Original post by anosmianAcrimony
It's not okay to lie to one's partner to avoid arguing about something they don't want you to do. Good relationships are founded on good communication - you need to be willing to have these discussions, rather than just trying to "avoid aggro".

It's fair to say many men watch porn, and many would see it as acceptable to watch while in a relationship. The OP is uncomfortable with it, though, and that's what matters here. It may be that the OP and her partner are basically incompatible on this issue, in which case it'd probably be best if they broke up, rather than going through all this arguing and deception.


hey homie!!
Original post by Coolnerdqueen
hey homie!!

Hey Queeeeen!
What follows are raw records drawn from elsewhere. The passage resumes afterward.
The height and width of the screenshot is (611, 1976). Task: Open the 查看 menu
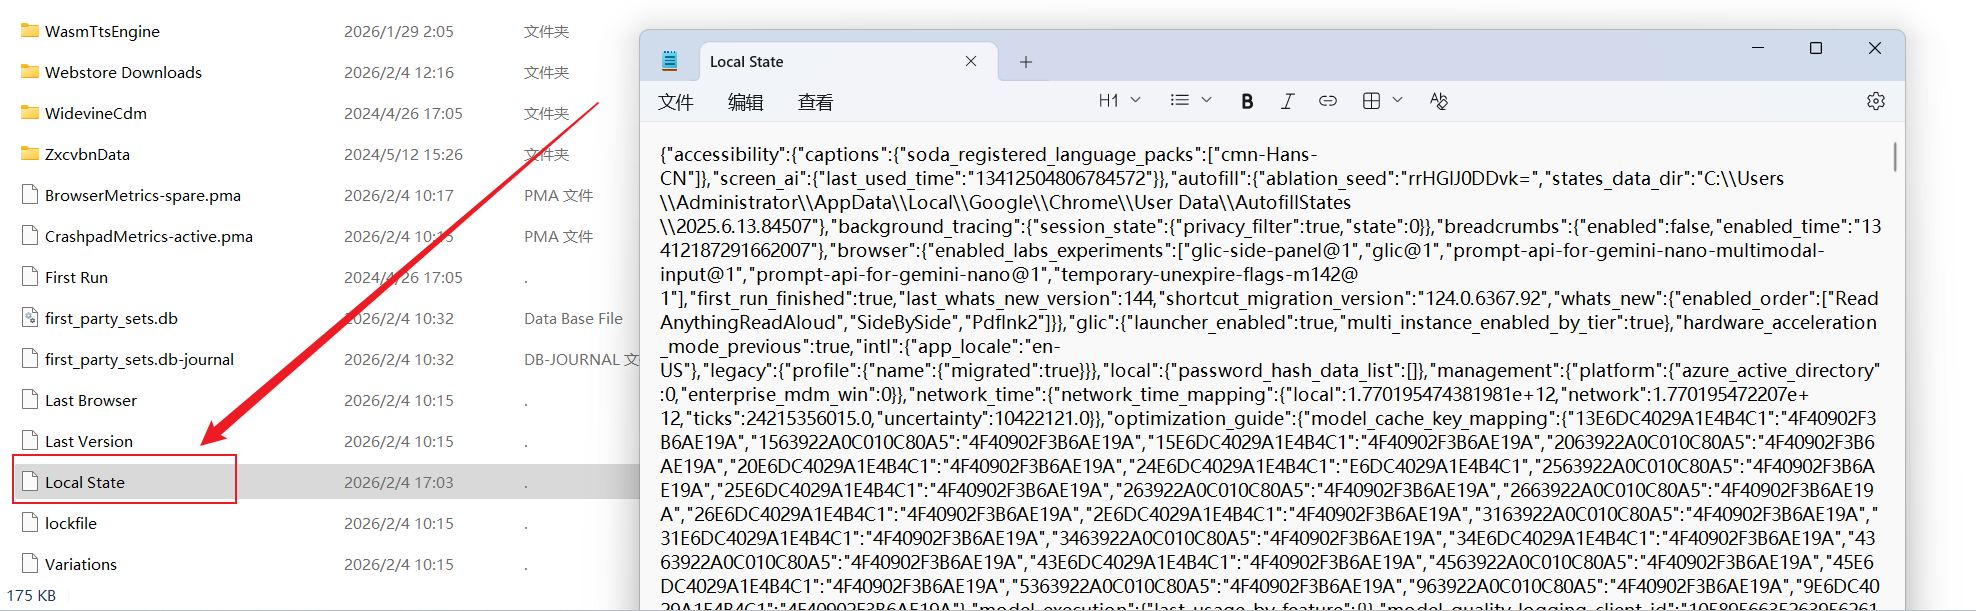pyautogui.click(x=815, y=102)
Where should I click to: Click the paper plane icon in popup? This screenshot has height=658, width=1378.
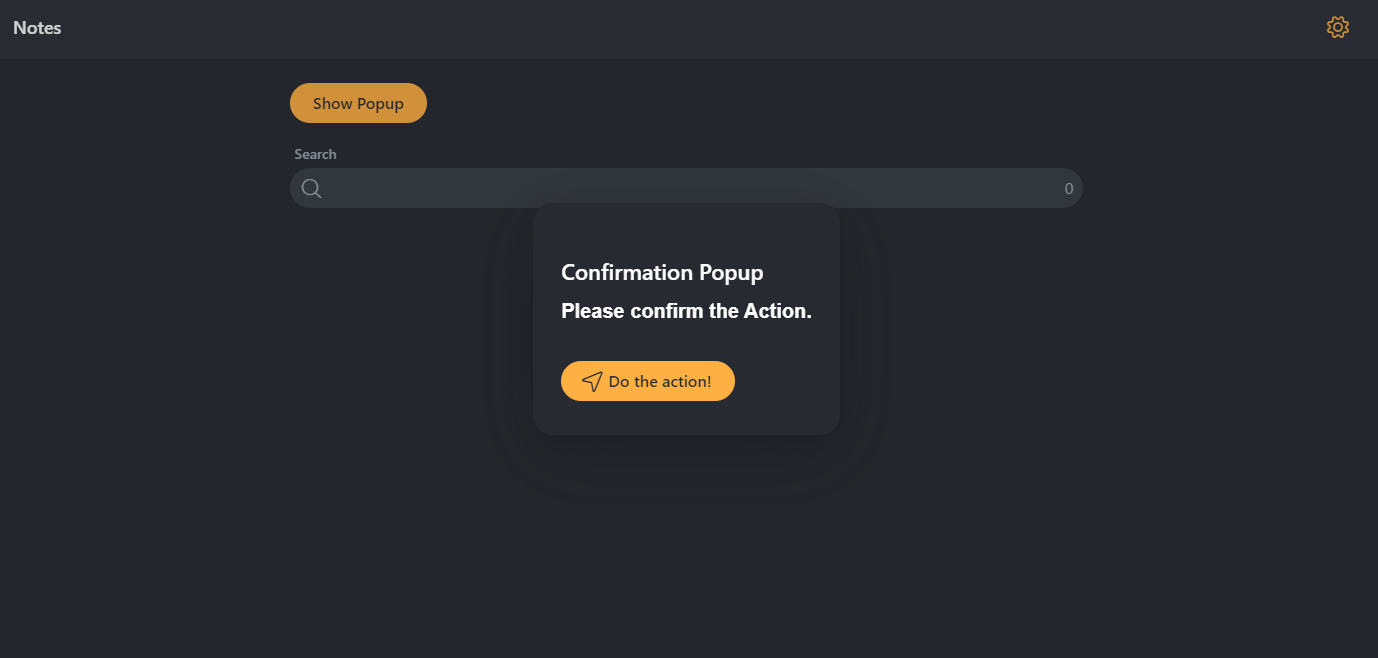coord(592,381)
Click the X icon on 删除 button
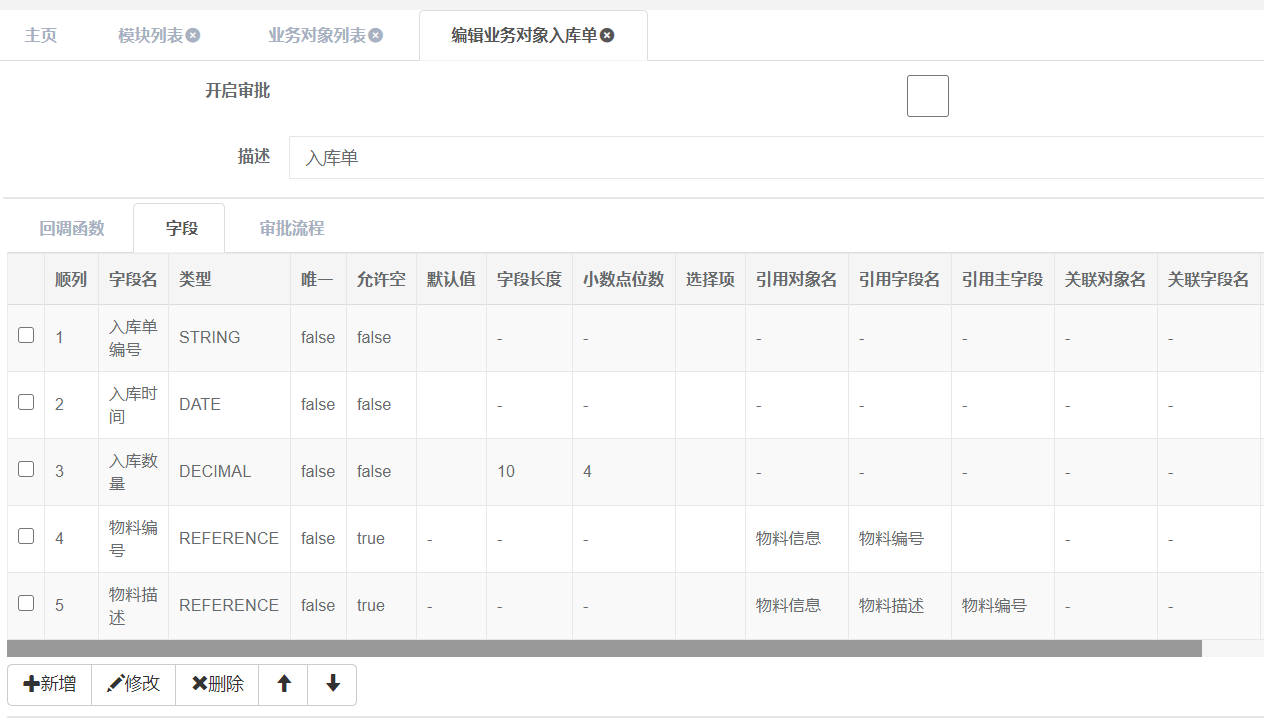 [197, 684]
How are you?
Alright... so you’ve already told him that he can watch porn, but it’s more of the fact that he’s lying to you in order to not argue with you?


Yeah, I don’t think that’s very good... the lying and all that.. the very least he can do is be honest with you.. maybe now that you’ve caught him out, he’s more likely to be honest with you?


If he watches it but is lying to you, he might just not want you to be upset/ uncomfortable, it’s more of a guilty lie. I feel like this is something that overcomes with time. How long have you been in a relationship with him?
Sounds like a you problem to be honest chief - poor guy wouldn't be lying to you in the first place if you weren't getting so mad about him watching porn. I mean, why would you make him swear to not watch porn behind your back? Control issues chief, control issues.